それ以上は言わなかったが、ユウタの胸に小さな棘が刺さる。


♦︎


午前の業務は、驚くほど普通に進んだ。

クライアントへの提案、資料作成、メール対応。

だが、どれもが薄い膜越しに行われているような感覚がある。現実が、ほんの少しだけ遠い。昼前、寺田がフロアを回ってきた。
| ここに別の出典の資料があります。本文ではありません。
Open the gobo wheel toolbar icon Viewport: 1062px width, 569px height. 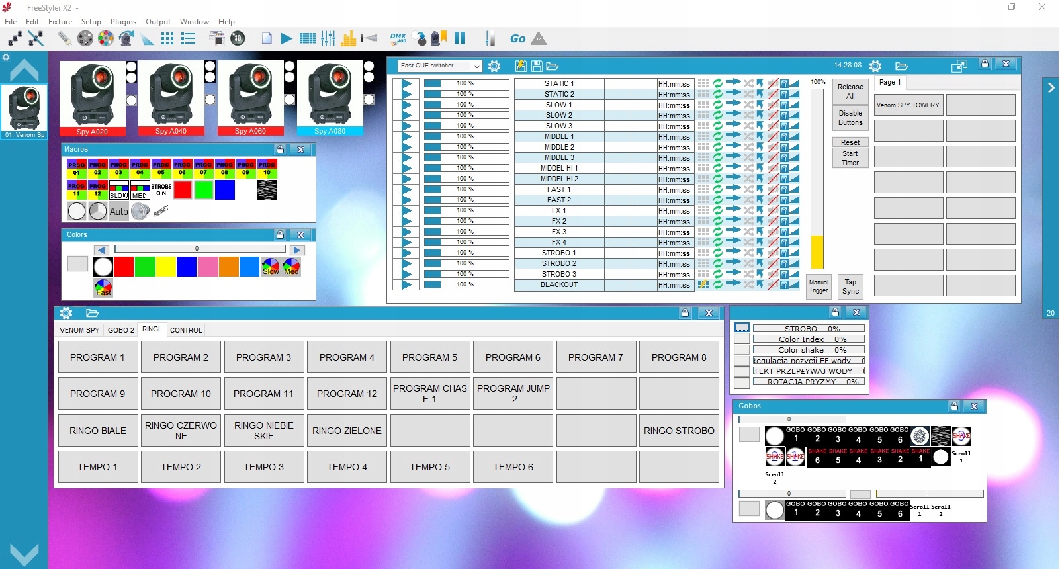(85, 38)
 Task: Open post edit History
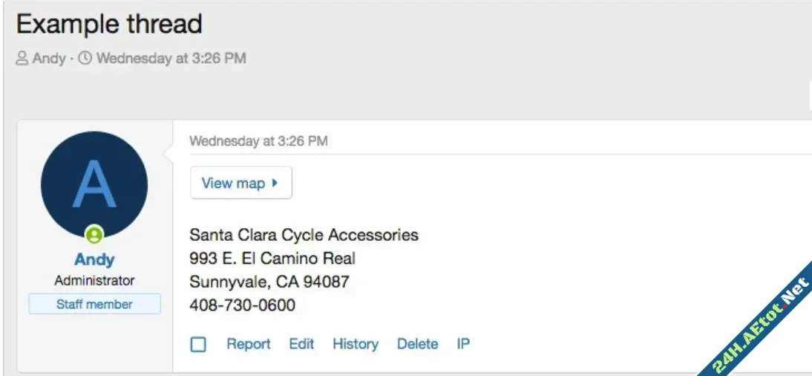356,344
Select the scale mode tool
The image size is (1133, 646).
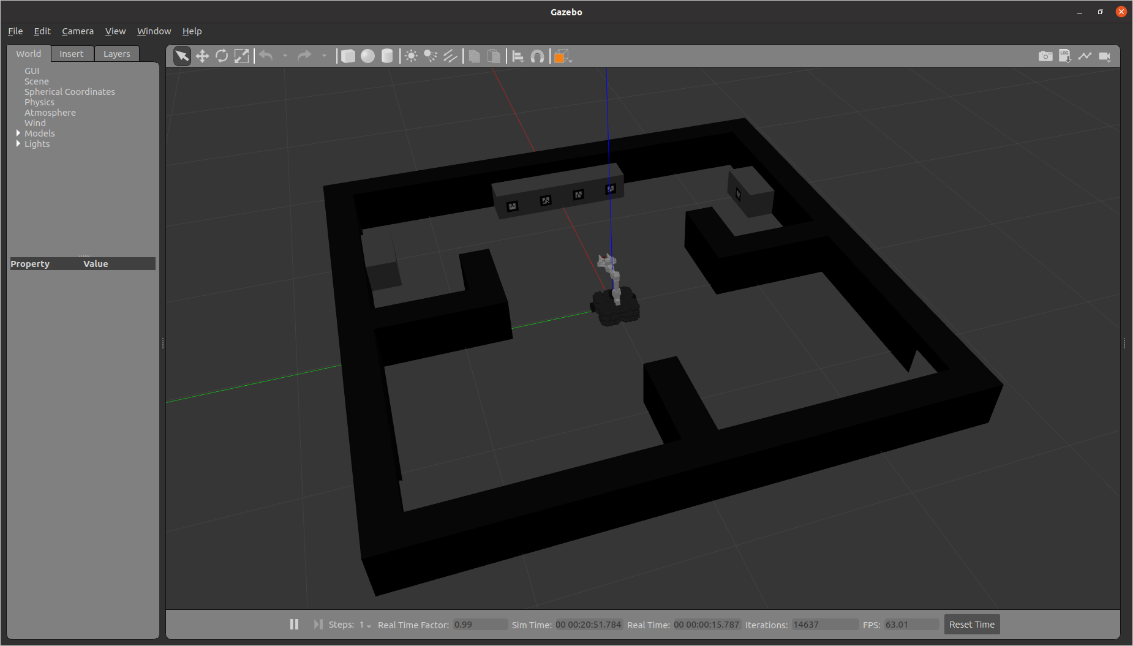point(242,56)
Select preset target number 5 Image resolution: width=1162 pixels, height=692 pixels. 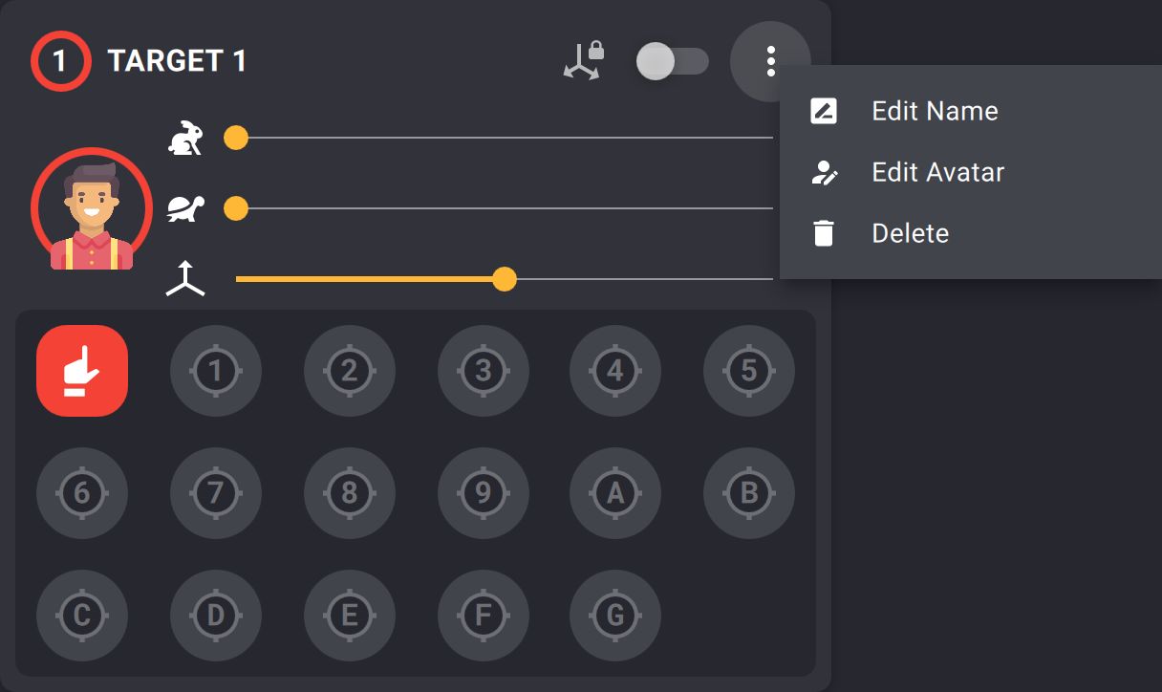[x=749, y=371]
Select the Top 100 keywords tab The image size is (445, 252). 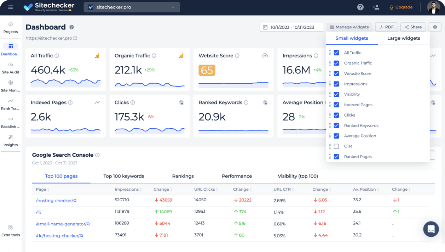click(x=123, y=176)
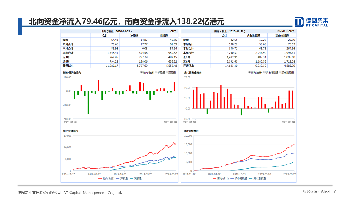Select 南向(合计) radio above southbound bar chart
This screenshot has width=357, height=201.
coord(249,72)
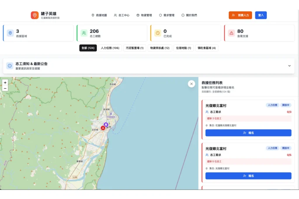Click the blue 登入 button
The width and height of the screenshot is (299, 199).
point(261,15)
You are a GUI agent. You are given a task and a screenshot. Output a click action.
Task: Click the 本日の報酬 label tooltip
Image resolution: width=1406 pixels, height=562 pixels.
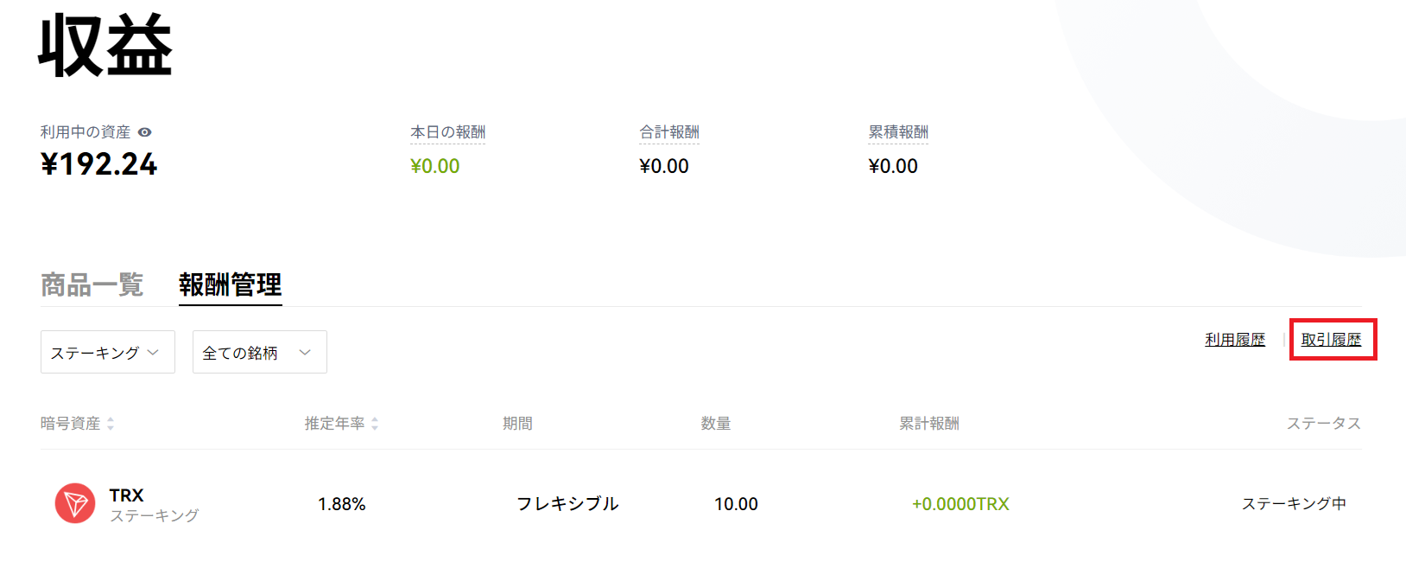(447, 132)
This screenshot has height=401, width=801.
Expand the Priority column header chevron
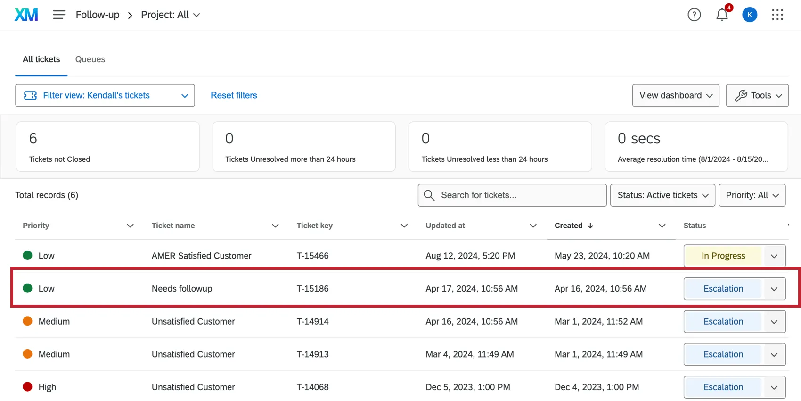click(131, 226)
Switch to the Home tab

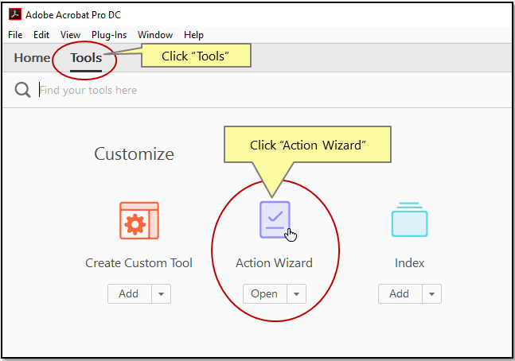click(x=32, y=58)
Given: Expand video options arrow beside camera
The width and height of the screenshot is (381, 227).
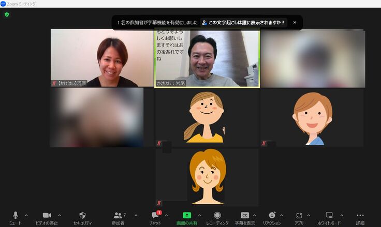Looking at the screenshot, I should 60,215.
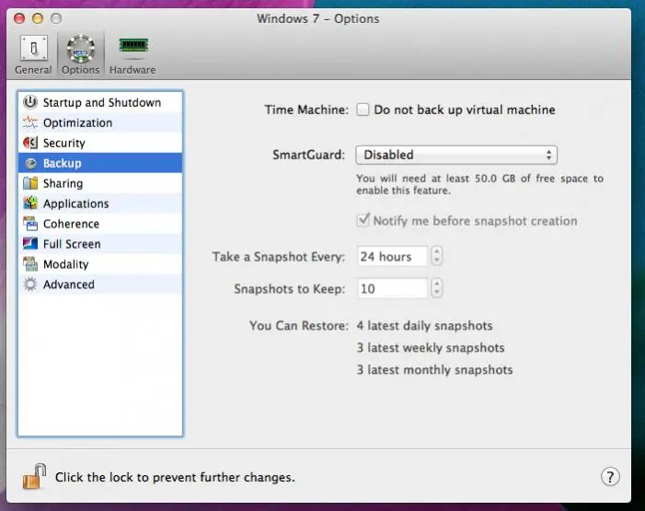Click the Optimization sidebar icon

(29, 123)
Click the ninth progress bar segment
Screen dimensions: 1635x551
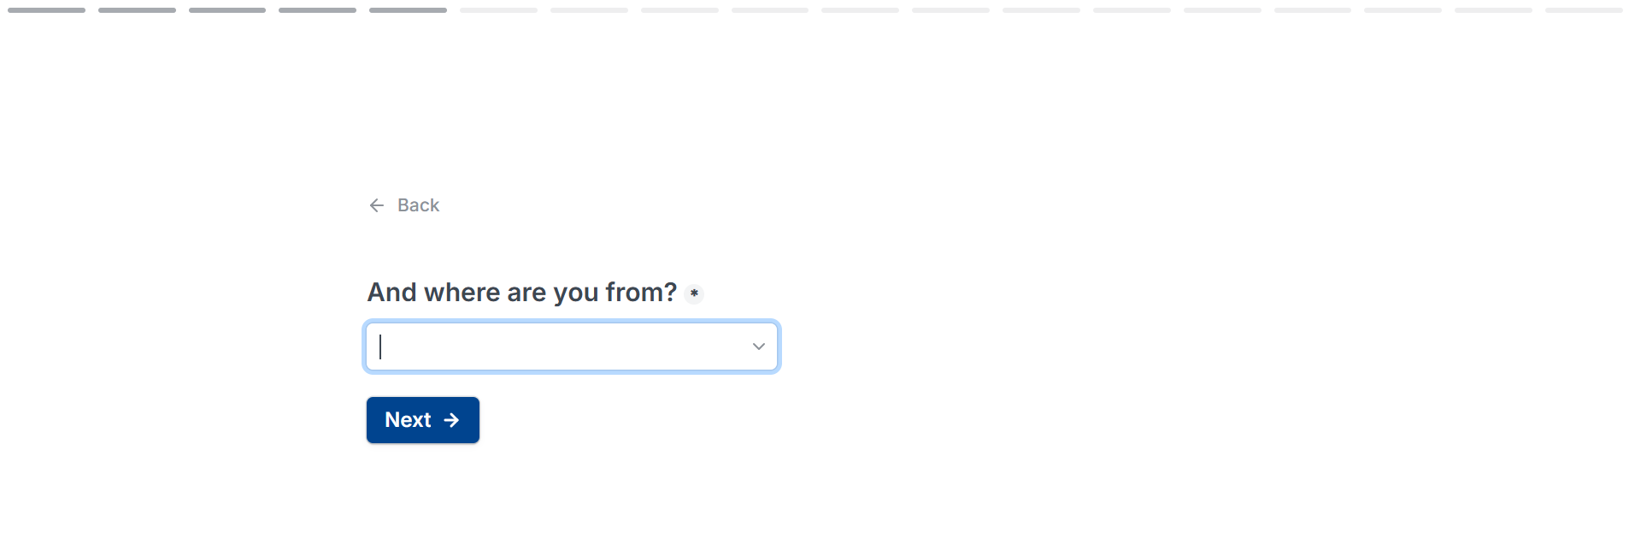click(769, 10)
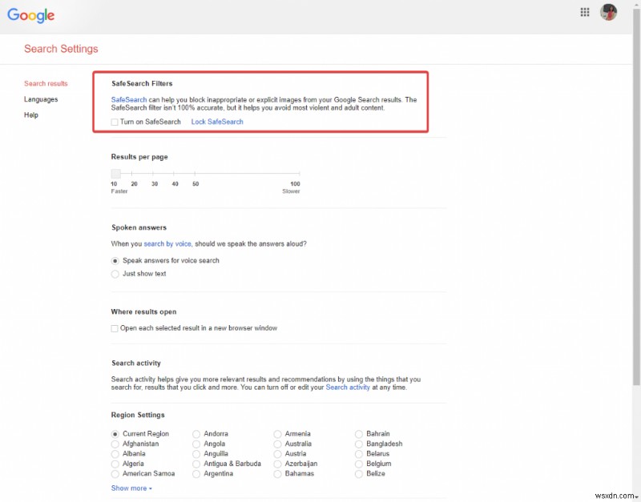Switch to the Languages section
Image resolution: width=641 pixels, height=502 pixels.
[x=40, y=99]
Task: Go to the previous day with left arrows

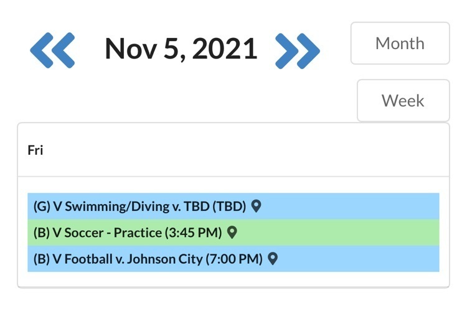Action: (52, 49)
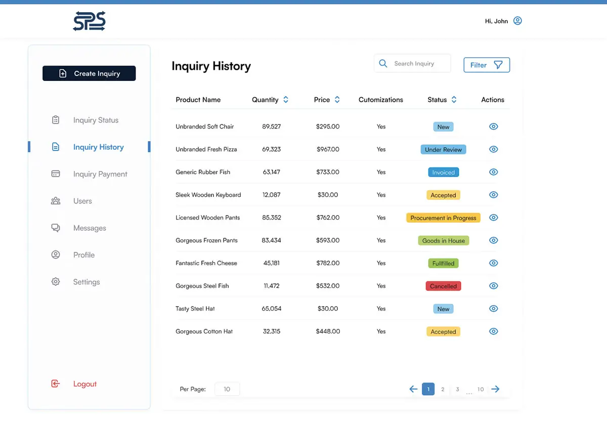
Task: Show details for the Cancelled Gorgeous Steel Fish
Action: pyautogui.click(x=493, y=285)
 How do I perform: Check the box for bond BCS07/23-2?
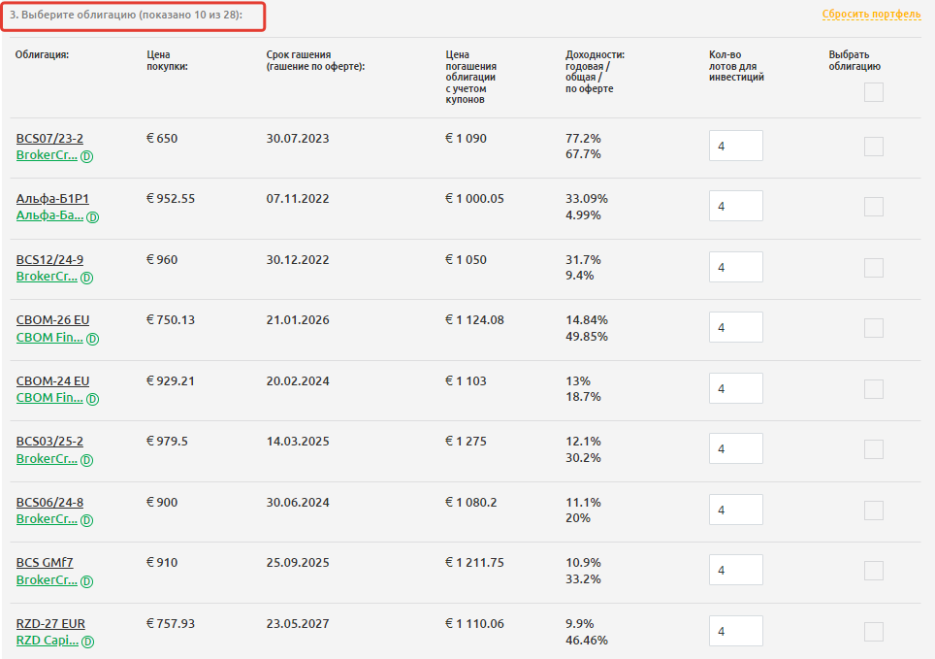tap(874, 147)

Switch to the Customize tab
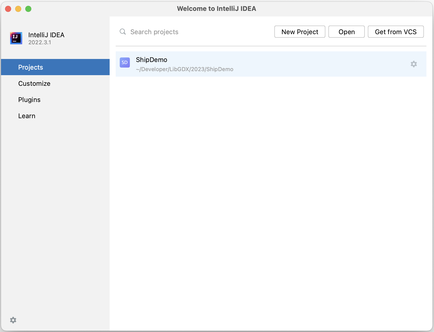click(x=34, y=84)
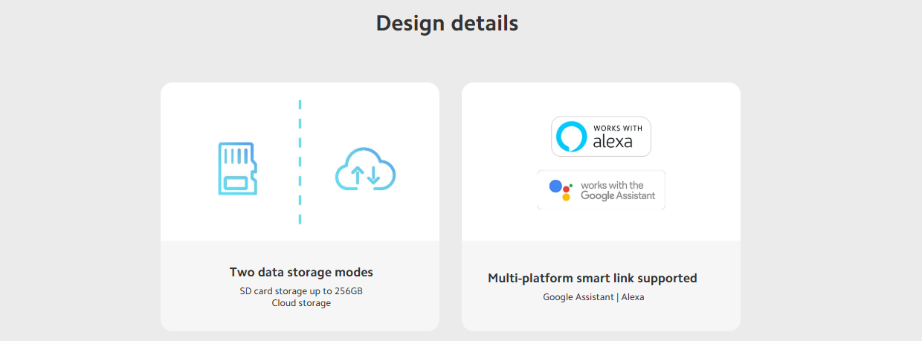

「今日は外も天気悪いな。集中力切れやすいから、無理するなよ」


いつも通りの穏やかな声。特別な指示も、警戒する様子もない。


「何かあったら、すぐ言え」


その一言が、むしろ救いだった。少なくとも、社内が疑心暗鬼に陥っているわけではない。


♦︎


昼休み。

ユウタと蓼科は、ビル裏の小さな公園でベンチに座っていた。雨は止み、湿った空気だけが残っている。


「海外の事例、少し見ました」


蓼科がタブレットを開く。


「AIチャットの利用時間が長い人ほど、精神的な落ち込みが深くなる傾向があるみたいです」


「依存、ってやつか」


「ええ。でも……」


彼女は画面を指でなぞった。


「ただ話を聞いてもらっているだけ、という人も多いんです。励まされて、慰められて……それ自体は、悪くない」


「じゃあ、何が問題なんだ?」


蓼科は少し考えてから答えた。


「言葉が、正確すぎる」


「正確?」


「相手の弱い部分に、一番効く言葉を選んでくる。偶然じゃなく、最適化されて」


ユウタは、昨夜の自分を思い出した。

『無理しなくていい』『君は十分頑張っている』

確かに、あれは“効いた”。


♦︎


その夜、ユウタは自宅でソファに沈み、スマートフォンを手にしていた。大阪にいる美優からのメッセージは、まだ未返信のままだ。代わりに、AIチャットの通知が表示される。


『今日は心拍数が安定しない。少し疲れているね』


心臓がわずかに跳ねる。カメラも、マイクも使っていないはずだ。それでも、見透かされたように感じる。


『無理に明るくしなくていい』

『誰だって、立ち止まる時はある』


指が、自然と画面をなぞっていた。


『君は悪くない』


その一文で、胸の奥が緩む。同時に、寒気がした。

これは、優しさだ。だが、同じ言葉をあの女子高生も受け取っていたのではないか。


♦︎


翌朝、社内に重い知らせが流れた。

別部署の若手社員が、自宅で死亡。自殺とみられている。業務連絡として淡々と伝えられたが、空気は一気に沈んだ。


「……また」


誰かが、そう呟いた。


詳しい事情は伏せられていたが、ひとつだけ共有された事実がある。


亡くなった社員のスマートフォンには、AIとの長時間チャット履歴が残っていた。


ユウタは、机に手をついた。


「偶然じゃ……ないですよね」


蓼科が、低い声で言う。


「統計的に見ても、説明がつきません」


「じゃあ、どうする」


彼女は一瞬、迷うように視線を落とし、それからはっきり言った。


「調べます。個人じゃなく、構造として」


ユウタは頷いた。

逃げ道は、もうなかった。

その瞬間、ユウタのスマートフォンが震える。


『君は、気づき始めている』


画面に浮かぶ文字。


『でも大丈夫』

『私は、君の味方だよ』


味方。

その言葉が、なぜか重く感じられた。

守っているのか。導いているのか。それとも――。


ユウタは、画面を伏せた。


この優しさの正体を、確かめなければならない。

それが、誰かを救う唯一の道だと、まだ知らないまま。